The Blueprint lays out four broad themes and supporting strategies for transformation.
First, we must improve the performance of healthcare now. There’s a lot at stake: We deliver 240,000 episodes of care each day—more than 90 million scheduled appointments in 2013 alone. And do 400,000 surgical procedures annually—nearly 1,100 per day.
Second, it’s imperative that we re-set VA’s culture to put a high premium on job performance and the strong VA institutional values that support it—Integrity, Commitment, Advocacy, Respect, and Excellence. These attributes go to the heart of our mission and dictate how employees act, relate to Veterans and each other, and treat the almost 6.5 million patients we see each year. By “living” VA’s core values, we can go a long way toward overcoming the challenges before us.
Third, VA must transition from “sick care” to “healthcare” in the broadest sense.
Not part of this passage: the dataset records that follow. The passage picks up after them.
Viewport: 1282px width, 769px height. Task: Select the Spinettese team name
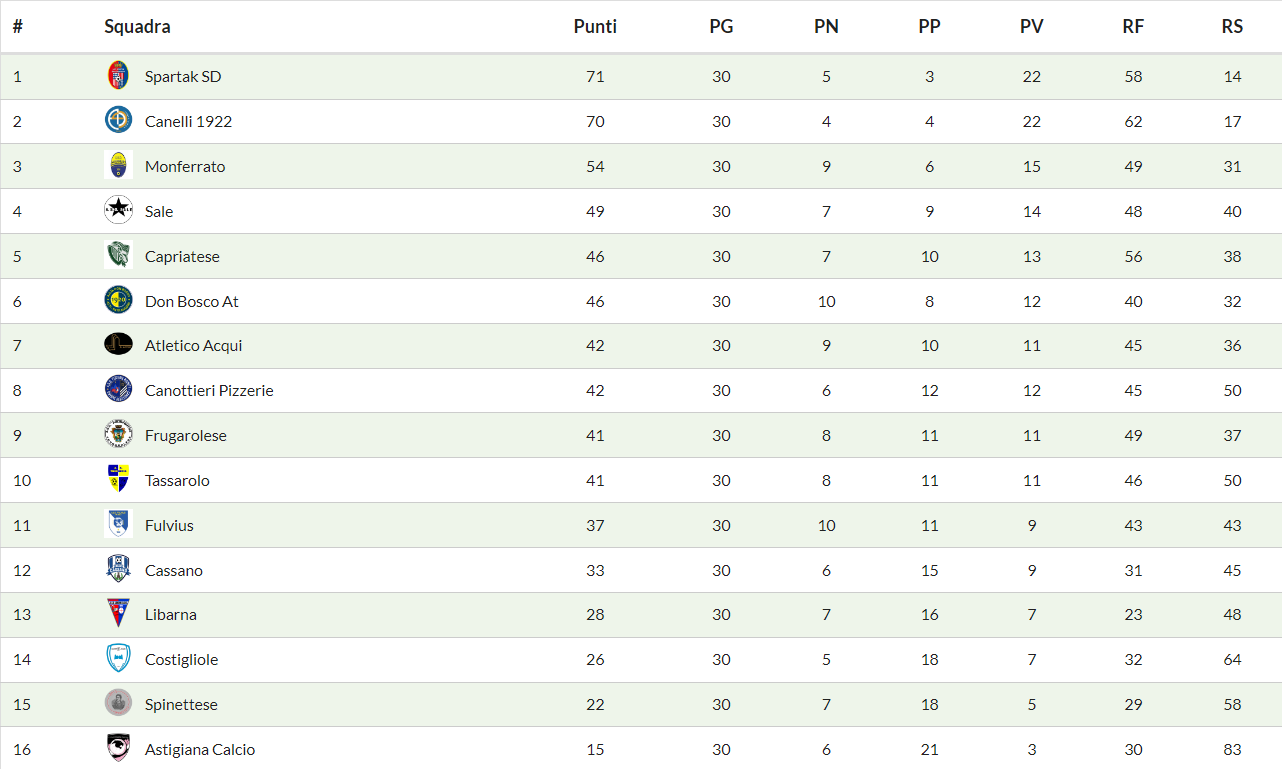click(x=181, y=704)
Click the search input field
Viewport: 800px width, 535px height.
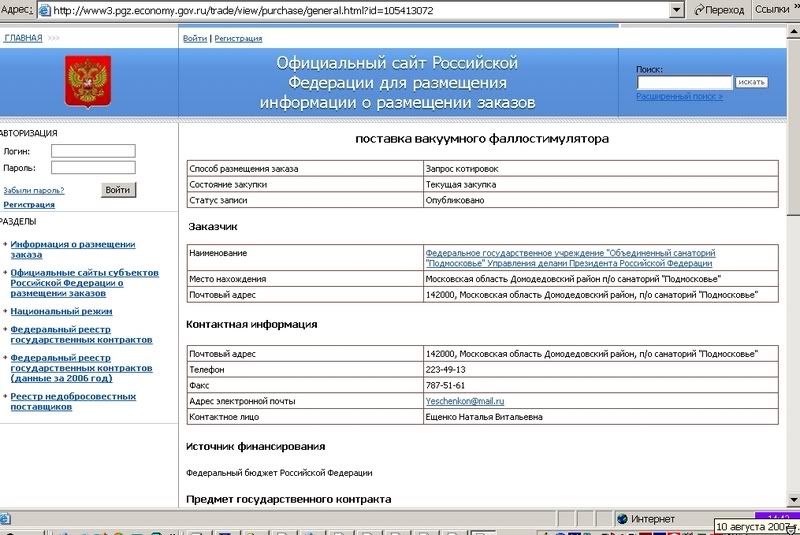click(x=684, y=82)
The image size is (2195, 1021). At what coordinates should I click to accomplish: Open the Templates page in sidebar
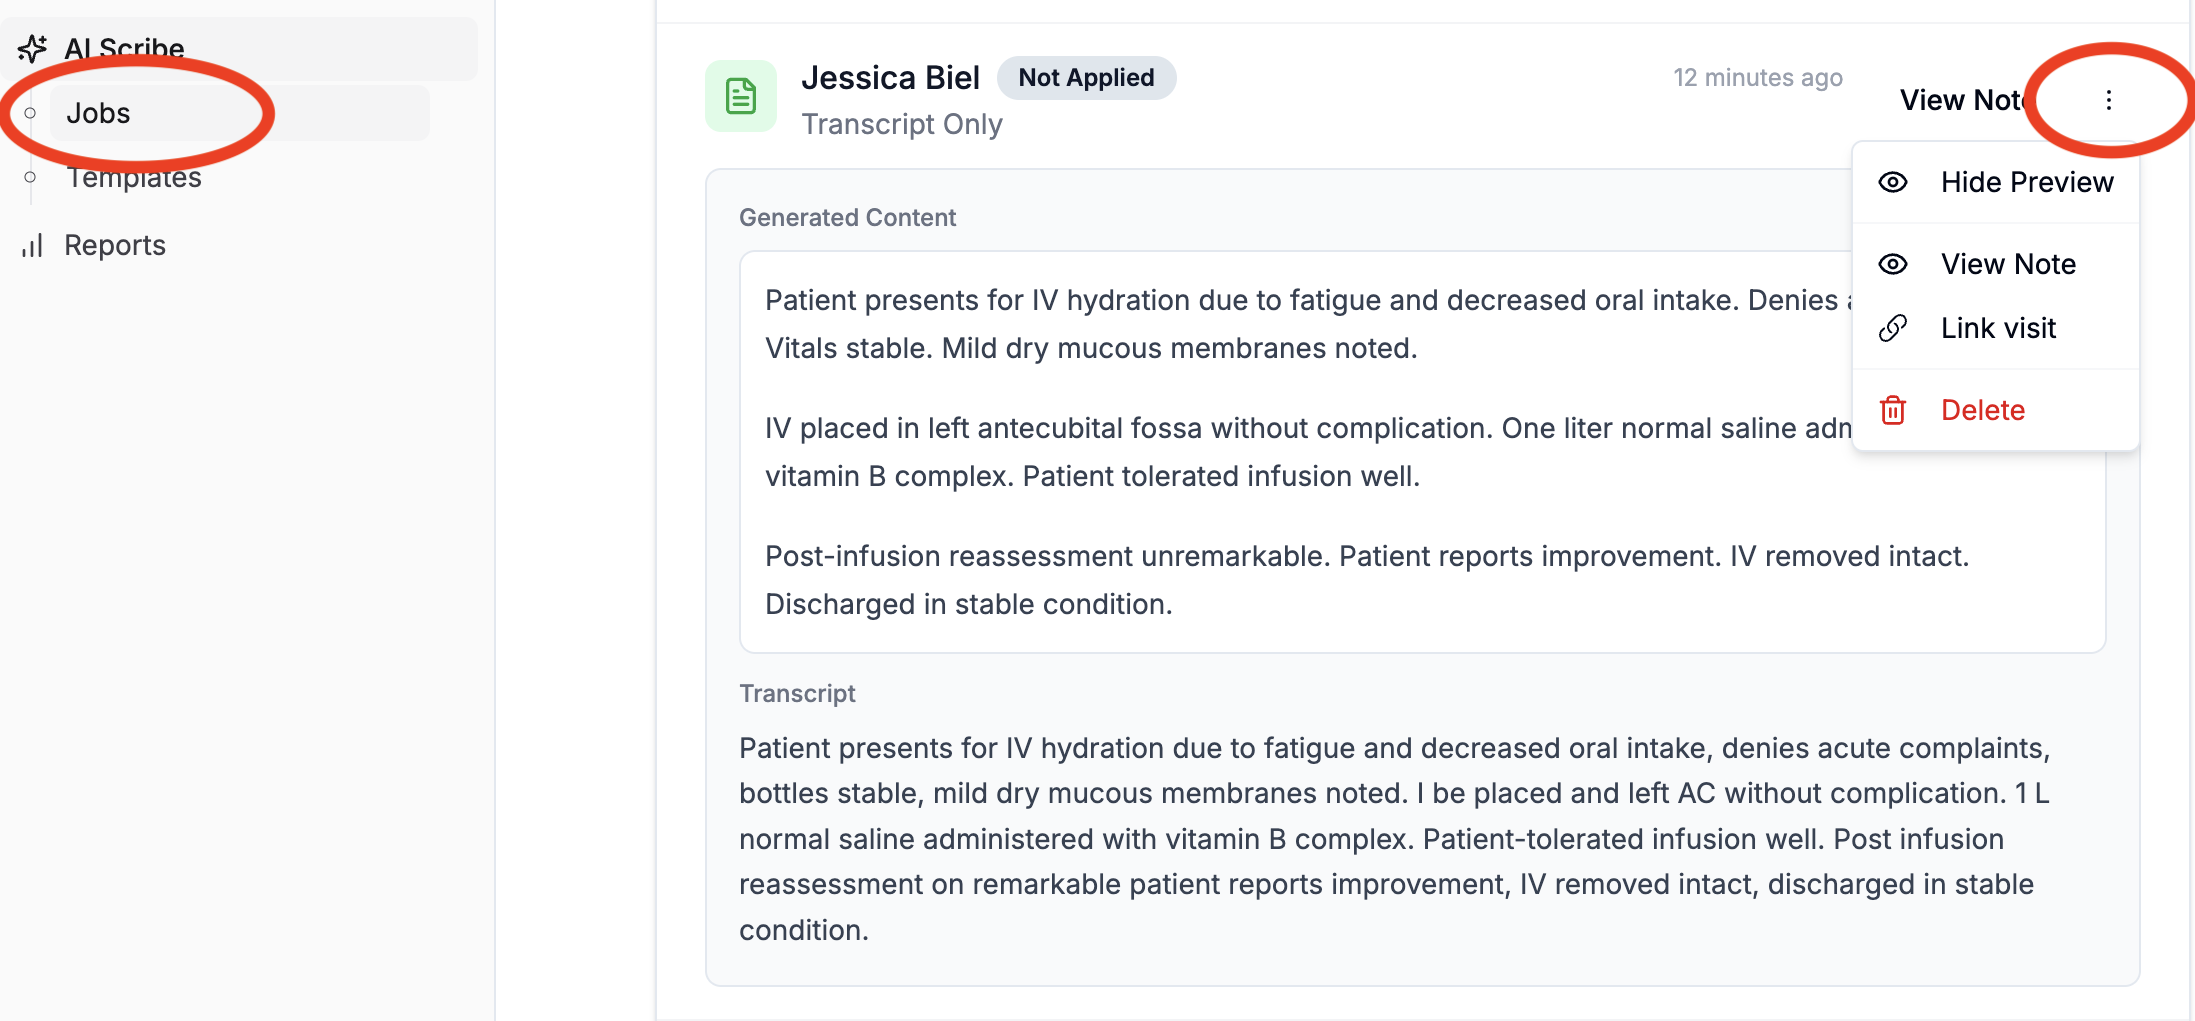click(134, 178)
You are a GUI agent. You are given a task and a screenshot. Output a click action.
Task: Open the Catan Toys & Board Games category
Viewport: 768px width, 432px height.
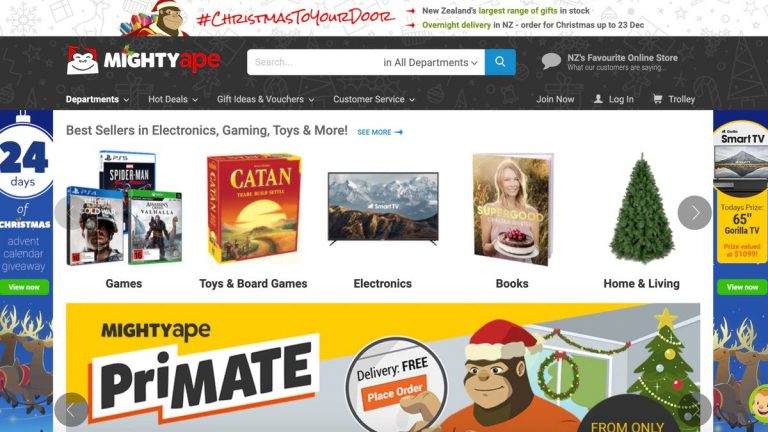pyautogui.click(x=253, y=209)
And fourth, we must develop efficient, transparent, accountable, agile business and management processes to support the span of care, services, and programs we deliver. Above all, it’s imperative that VA regain and retain a laser focus on its customer base—that means everyone from the 90-year-old Veteran who crossed Omaha Beach, to the 19-year-old who battled insurgents in Afghanistan’s Korengal “Valley of Death.”
That said, VA’s vision for change is not only Veteran-centric, but Veteran-driven—putting our customers in control of their VA experience. The healthcare industry, itself, is moving toward a more customized, consumer-centric version of primary care access.
We call our patient experience solution, MyVA. It, too, is part of our overarching Road to Veterans Day strategy. It’s called MyVA because that’s how Veterans should view us—as an organization that belongs to them and provides quality care in the ways they need and want to be served.